Sometimes I call the switchboard from my work cell so they'll think it's an external number until they have a second to process and realize they recognize the number. Which turns in "Thanks for calling XY...oh hi Blondy!"
I used to work on a unit that had pods A-I. Would usually answer "Pod B, this is XXX." One time I was charge, so I was making rounds. The phone was ringing when I walked in, and I was the closest person to it. Cue "Pod....Ummm...Oh hell, I don't know...E, maybe?" I'll never forget the neurologist laughing hysterically on the other end!
Same here...I work as a UC...I'm normally on the observation unit but if we have very few patients I have to float...the other day I was like..."obs..no wait..5..no wait...2 north this is mikey how may I help you?" The supervisor came up to the floor laughing so hard she was purple in the face and said "did you figure out where you're at yet?"
My hospital a couple of years ago directed us to start saying "My pleasure" as "No problem" or even "You're welcome" were considered rude or not pleasant enough. I guess everybody must have blown this off completely because they haven't said anything about it since. Hello, I don't work for Chick-Fil-A!

# How to complete this task
Answer these questions from the posts about answering hospital phones.
1. Which pods did the unit in the post about being charge have?
2. What color did the laughing supervisor's face turn?
3. What phrase did a hospital direct staff to start saying?

# Source material

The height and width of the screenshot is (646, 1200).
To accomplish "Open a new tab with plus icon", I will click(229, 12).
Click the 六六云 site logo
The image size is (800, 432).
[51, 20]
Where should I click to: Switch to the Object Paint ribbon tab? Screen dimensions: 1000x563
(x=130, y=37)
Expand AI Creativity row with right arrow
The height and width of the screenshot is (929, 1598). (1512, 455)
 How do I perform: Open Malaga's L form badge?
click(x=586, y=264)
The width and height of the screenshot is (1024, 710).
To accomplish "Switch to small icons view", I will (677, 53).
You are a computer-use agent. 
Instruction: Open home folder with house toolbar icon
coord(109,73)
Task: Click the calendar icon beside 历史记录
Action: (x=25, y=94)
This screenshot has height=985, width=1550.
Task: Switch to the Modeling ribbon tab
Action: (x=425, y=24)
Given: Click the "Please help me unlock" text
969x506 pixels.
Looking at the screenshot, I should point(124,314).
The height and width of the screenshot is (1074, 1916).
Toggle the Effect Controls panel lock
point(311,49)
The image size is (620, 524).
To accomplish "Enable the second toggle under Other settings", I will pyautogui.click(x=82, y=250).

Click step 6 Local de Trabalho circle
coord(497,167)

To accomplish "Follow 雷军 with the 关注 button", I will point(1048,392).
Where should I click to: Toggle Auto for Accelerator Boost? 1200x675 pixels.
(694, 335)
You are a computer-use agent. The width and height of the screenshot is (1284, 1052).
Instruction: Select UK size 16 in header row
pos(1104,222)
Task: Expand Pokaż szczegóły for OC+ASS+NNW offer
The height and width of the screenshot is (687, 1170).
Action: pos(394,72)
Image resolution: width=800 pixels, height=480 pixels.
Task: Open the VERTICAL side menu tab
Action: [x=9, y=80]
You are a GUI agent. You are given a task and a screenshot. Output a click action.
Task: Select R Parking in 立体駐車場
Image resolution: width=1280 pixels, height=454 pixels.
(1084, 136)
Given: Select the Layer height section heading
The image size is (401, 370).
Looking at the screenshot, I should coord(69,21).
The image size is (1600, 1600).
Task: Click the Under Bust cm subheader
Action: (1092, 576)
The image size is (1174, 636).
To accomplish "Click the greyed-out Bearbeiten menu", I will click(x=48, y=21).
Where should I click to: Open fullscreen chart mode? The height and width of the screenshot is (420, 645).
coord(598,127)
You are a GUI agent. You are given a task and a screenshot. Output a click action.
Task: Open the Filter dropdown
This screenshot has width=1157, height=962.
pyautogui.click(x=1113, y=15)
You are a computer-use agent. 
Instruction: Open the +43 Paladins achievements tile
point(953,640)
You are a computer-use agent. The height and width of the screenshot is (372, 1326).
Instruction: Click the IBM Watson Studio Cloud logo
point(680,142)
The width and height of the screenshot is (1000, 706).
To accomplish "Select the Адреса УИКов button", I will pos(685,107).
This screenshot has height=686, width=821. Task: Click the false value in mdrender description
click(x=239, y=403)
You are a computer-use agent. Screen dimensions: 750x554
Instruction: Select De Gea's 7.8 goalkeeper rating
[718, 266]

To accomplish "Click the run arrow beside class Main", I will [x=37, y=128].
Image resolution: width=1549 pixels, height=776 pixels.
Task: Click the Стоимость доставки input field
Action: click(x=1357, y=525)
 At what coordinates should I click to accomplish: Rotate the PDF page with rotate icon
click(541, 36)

# Exercise output
1. Pods A through I.
2. Purple.
3. "My pleasure."